There were some transgressions over the years. One of us would lean in, secretly, and say “Do you remember when Dave hit his head in the crawlspace?” Or “Do you remember when he fell down the stairs and landed with his feet sticking way out right there?” But there was no real attention drawn to passing birthdays or death days. My mother always arranged to have his name added to the list of prayers at her church. I intruded on a few occasions, but I couldn’t find David there.
Immediately following his death, I caught glimpses of Dave -- jaywalking downtown, a face among fans at a Jay’s game. But eventually even the universe stopped popping up reminders.

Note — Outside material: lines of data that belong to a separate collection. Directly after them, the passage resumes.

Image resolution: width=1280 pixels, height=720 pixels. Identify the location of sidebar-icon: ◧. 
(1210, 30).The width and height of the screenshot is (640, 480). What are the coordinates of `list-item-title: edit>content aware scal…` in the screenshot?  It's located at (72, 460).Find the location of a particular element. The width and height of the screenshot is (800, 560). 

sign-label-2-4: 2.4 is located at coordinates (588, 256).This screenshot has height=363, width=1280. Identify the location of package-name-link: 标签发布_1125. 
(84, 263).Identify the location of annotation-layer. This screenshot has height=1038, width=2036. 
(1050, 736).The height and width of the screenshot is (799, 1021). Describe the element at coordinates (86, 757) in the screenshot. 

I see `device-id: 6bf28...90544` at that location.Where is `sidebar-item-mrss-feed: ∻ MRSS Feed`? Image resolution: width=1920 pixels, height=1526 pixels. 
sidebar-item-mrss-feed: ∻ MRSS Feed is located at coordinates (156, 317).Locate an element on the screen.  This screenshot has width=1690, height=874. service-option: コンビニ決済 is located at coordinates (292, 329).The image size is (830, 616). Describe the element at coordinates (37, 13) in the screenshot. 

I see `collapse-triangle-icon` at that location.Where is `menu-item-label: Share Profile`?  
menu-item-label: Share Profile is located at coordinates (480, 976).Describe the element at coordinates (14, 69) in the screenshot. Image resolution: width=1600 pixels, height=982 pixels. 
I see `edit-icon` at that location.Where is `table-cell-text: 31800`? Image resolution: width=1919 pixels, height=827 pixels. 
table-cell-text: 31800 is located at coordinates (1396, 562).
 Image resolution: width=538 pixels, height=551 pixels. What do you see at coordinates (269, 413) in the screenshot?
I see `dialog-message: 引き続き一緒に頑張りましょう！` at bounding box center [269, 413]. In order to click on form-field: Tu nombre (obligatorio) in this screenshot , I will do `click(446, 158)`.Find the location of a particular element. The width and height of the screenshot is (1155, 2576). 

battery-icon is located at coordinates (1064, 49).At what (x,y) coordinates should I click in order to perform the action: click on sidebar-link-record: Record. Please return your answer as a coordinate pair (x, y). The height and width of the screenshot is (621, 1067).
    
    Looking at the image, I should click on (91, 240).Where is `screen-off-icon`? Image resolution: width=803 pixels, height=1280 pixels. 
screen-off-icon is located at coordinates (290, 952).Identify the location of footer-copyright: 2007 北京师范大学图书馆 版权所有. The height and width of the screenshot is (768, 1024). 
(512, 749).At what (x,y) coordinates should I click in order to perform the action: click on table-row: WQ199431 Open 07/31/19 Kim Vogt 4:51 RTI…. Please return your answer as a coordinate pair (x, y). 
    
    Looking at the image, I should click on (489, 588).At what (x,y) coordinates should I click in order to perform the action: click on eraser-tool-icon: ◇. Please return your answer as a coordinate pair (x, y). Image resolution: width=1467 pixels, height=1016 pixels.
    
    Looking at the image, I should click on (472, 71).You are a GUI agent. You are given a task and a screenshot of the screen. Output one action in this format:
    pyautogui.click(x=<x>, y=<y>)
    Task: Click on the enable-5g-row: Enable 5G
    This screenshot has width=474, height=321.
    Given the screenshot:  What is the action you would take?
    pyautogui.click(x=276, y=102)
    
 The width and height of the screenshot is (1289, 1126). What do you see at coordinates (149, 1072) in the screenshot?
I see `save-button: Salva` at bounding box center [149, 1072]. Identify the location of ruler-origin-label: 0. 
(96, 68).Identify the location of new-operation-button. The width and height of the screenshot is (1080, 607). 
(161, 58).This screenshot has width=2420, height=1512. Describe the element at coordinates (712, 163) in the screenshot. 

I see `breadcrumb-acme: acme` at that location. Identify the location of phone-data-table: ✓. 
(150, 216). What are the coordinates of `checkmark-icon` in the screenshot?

When I look for David now, I find him in snapshots in my mind. Six years old, beaming face bent over his new table-top hockey game, hands in furious motion on the levers. Eleven, body stretched, some object held high, his yellow lab, Goldie, caught in a mid-air leap. Seventeen, face in half-profile, intently focused on the frets of his guitar. Curtis, David’s grown-up childhood friend, feet planted shoulder-width apart, eyes locked straight ahead, down the long aisle of the chapel.
Somewhere in the same mind that, reeling with the pain of his loss, created the half-awake space where David was not dead, a synaptic cluster holds on to these images. Now and then, I pull them out. I focus on the details and try to re-sharpen the edges. I discover images I had nearly forgotten.
Funny. There was a time when I found peace in the space where David was not dead. Now, I find peace in the space where David still lives. And, somehow, they feel entirely different.